The real gross domestic product (GDP) growth in the current (2009-10) fiscal year (FY10) is likely to be around the annual target of 3.3 percent. However, inflation, import, export and fiscal deficit targets are difficult to achieve during the current fiscal year.
This was stated by the State Bank of Pakistan in its First Quarterly Report on the State of the Economy for FY10 released on Tuesday. The report said that the major impetus for this growth was expected to come from the services sector, and added that the prospects of returning to macroeconomic stability had improved in the initial months of FY10.
The report said that the country is unlikely to achieve exports target due to slow external growth and, as per SBP projections, overall exports would be 18.5-19 billion dollars in FY10, against the target of 19.9 billion dollars for the current fiscal year. In addition, imports have been projected at 30.5-31 billion dollars over the target of 28.7 billion dollars for FY10.

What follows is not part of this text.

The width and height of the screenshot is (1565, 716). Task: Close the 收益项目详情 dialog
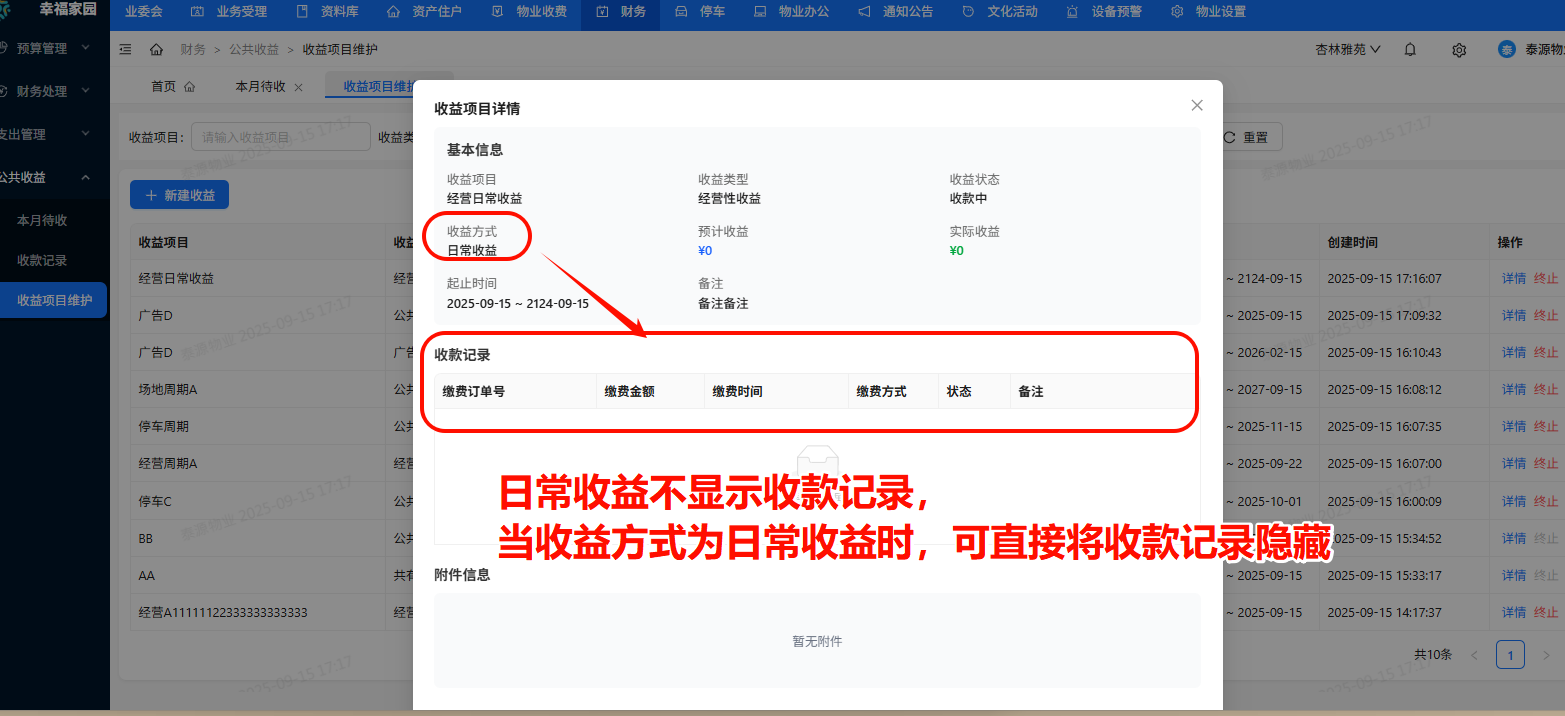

Economists and accountants are quite unsure about the economic outlook. Pakistanacca.com contacted Mr. Kharadi, an accountant at Kharadi Industries, and according to him financial data is alone not enough to evaluate economic outlook. Non financial factors, such as threat of terrorism, are also destroying the image and effecting all growth targets.
We further asked him what major factors will play the role for the growth of Pakistan’s economy. And he combined them in two words. Green Energy Solutions and Security!